Exercise materials |
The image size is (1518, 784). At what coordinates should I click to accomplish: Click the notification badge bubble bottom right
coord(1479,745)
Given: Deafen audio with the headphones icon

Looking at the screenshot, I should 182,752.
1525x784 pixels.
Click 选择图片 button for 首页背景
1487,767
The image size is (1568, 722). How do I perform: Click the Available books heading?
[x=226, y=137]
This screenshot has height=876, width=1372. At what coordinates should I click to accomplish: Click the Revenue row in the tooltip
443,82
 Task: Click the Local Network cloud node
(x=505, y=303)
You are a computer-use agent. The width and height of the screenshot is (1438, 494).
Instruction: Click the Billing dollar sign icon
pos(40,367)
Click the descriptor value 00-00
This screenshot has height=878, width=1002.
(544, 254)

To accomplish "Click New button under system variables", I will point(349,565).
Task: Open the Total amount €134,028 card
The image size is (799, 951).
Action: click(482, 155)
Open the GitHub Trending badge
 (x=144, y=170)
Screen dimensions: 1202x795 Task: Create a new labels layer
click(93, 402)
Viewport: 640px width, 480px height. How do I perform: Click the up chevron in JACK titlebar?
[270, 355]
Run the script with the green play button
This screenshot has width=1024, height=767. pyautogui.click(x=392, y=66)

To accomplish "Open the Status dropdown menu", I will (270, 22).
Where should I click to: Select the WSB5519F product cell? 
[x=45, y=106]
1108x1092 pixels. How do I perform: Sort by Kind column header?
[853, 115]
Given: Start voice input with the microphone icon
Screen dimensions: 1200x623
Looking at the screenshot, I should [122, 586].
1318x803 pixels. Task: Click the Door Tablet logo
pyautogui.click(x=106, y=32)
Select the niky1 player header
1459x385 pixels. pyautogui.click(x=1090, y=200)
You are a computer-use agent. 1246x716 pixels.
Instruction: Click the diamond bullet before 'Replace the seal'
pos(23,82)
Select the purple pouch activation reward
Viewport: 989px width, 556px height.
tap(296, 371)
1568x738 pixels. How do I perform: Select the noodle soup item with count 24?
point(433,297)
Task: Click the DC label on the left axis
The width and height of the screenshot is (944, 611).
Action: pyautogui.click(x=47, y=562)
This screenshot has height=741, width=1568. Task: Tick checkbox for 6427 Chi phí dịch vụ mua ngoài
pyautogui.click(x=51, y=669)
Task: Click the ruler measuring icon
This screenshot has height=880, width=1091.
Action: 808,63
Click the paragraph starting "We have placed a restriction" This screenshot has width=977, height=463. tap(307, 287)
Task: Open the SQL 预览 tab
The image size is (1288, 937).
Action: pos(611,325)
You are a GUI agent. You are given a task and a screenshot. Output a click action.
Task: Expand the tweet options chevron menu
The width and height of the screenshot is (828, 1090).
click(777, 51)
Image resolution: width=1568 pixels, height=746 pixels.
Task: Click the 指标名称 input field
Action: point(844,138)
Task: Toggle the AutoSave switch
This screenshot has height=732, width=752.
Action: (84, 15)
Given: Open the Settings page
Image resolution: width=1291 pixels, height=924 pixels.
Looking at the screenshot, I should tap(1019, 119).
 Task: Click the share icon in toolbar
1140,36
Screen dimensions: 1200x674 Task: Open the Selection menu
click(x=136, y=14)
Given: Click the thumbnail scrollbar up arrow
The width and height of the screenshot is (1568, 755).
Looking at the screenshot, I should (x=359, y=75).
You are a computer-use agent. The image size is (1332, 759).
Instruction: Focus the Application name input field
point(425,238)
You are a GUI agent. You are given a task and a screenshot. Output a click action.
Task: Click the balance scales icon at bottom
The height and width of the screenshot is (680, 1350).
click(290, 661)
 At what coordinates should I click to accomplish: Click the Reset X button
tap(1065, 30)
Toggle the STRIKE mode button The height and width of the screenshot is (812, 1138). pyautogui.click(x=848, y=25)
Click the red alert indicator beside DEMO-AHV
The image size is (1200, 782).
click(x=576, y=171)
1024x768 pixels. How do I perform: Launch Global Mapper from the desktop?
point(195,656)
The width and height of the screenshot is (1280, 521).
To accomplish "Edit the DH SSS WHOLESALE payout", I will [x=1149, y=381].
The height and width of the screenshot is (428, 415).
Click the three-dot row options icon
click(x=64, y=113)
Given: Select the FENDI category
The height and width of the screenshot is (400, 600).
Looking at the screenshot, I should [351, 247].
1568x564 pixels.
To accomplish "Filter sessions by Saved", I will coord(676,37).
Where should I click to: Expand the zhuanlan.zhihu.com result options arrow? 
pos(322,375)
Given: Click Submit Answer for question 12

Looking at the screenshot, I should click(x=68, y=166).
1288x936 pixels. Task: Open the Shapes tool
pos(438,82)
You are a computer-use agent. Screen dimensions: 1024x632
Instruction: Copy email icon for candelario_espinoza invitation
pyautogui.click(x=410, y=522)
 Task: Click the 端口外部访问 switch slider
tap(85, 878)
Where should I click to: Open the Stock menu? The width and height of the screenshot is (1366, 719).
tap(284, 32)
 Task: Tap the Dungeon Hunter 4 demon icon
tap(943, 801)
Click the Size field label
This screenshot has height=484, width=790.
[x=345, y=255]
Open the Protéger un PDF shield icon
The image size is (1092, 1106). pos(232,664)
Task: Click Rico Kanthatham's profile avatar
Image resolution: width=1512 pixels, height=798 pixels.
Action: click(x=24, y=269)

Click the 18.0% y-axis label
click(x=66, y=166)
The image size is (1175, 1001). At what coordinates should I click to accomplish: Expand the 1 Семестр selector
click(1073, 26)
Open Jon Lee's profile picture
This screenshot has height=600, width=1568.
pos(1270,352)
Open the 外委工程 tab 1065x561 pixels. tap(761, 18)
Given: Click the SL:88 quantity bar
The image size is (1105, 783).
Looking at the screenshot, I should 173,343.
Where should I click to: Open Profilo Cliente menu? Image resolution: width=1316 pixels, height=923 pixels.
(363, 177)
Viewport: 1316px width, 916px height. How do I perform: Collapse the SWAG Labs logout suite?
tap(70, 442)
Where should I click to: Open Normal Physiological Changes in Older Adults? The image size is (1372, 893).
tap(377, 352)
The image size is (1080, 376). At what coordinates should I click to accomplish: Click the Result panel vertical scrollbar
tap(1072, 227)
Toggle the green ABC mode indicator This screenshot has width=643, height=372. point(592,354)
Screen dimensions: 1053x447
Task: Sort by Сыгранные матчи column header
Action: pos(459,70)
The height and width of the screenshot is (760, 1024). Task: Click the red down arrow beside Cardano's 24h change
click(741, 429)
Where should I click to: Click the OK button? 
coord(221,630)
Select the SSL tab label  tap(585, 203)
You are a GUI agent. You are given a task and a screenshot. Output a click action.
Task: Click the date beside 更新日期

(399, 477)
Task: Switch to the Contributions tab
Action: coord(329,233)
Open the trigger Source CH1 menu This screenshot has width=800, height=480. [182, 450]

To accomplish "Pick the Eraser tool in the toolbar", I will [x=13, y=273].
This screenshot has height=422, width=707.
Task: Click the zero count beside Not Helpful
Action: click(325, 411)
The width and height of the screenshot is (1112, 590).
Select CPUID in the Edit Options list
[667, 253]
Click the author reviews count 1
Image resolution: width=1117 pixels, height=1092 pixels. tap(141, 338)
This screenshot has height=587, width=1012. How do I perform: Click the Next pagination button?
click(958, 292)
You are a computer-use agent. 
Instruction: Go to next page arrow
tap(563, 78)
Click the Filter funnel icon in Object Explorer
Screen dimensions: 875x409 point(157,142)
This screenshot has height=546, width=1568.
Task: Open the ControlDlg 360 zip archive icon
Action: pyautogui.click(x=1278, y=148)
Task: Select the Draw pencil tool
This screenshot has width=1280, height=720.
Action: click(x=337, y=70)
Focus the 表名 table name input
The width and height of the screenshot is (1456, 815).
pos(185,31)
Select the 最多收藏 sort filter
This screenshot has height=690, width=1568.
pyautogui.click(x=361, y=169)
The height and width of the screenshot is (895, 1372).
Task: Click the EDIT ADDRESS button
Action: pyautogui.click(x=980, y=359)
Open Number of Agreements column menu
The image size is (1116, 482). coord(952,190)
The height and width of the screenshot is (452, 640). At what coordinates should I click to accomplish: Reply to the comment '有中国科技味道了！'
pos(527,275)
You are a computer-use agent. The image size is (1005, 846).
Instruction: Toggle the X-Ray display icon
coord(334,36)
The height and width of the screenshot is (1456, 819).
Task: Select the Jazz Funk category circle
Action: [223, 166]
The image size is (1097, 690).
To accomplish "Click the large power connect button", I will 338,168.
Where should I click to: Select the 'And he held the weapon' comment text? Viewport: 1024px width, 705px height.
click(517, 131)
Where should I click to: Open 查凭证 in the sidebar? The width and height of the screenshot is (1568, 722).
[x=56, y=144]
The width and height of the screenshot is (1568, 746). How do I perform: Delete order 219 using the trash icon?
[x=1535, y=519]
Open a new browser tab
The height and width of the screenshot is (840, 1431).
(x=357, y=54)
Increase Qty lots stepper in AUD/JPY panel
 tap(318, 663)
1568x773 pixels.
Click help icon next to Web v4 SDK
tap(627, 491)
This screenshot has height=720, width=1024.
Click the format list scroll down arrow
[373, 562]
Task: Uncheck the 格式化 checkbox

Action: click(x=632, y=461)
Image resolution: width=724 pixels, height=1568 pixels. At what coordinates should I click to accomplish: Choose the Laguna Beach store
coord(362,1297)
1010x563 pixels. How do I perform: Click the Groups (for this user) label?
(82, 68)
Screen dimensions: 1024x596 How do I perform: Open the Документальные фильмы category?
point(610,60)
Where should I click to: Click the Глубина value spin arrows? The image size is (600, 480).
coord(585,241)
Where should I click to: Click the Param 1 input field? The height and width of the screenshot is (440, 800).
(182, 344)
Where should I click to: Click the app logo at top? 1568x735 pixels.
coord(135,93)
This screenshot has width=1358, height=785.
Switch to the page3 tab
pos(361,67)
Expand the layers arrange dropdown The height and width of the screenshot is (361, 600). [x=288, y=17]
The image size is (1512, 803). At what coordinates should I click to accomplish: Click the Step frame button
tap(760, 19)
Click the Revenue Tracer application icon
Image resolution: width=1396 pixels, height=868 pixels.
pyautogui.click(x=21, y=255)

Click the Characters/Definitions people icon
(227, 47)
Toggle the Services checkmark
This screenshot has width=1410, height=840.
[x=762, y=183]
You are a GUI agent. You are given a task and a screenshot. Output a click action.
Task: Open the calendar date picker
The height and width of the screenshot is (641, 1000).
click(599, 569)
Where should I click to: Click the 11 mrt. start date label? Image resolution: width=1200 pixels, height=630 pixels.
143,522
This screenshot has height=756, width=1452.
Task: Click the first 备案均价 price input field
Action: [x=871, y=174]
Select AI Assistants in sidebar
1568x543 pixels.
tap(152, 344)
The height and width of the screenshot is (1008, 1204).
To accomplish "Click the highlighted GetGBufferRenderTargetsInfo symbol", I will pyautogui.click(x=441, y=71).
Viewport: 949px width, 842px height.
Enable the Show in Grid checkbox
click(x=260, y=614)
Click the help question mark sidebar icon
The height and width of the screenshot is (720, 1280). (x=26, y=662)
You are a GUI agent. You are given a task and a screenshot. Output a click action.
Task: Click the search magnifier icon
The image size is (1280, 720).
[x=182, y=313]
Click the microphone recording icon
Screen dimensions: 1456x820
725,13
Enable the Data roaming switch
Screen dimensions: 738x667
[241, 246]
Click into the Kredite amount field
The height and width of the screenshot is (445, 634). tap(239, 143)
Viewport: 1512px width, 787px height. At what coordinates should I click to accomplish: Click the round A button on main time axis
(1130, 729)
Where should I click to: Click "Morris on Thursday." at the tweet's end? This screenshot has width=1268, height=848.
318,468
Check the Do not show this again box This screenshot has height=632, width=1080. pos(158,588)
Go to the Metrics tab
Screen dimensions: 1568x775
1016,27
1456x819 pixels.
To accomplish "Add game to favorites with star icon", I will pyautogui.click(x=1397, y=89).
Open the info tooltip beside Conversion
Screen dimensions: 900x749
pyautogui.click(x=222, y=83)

What is expected |
Reproduce the items between the line holding "1568x564 pixels." and the line holding "Looking at the screenshot, I should click(x=68, y=166).", inclusive.

Answer for this exercise |
1568x564 pixels.
To accomplish "Filter sessions by Saved", I will coord(676,37).
Where should I click to: Expand the zhuanlan.zhihu.com result options arrow? 
pos(322,375)
Given: Click Submit Answer for question 12

Looking at the screenshot, I should click(x=68, y=166).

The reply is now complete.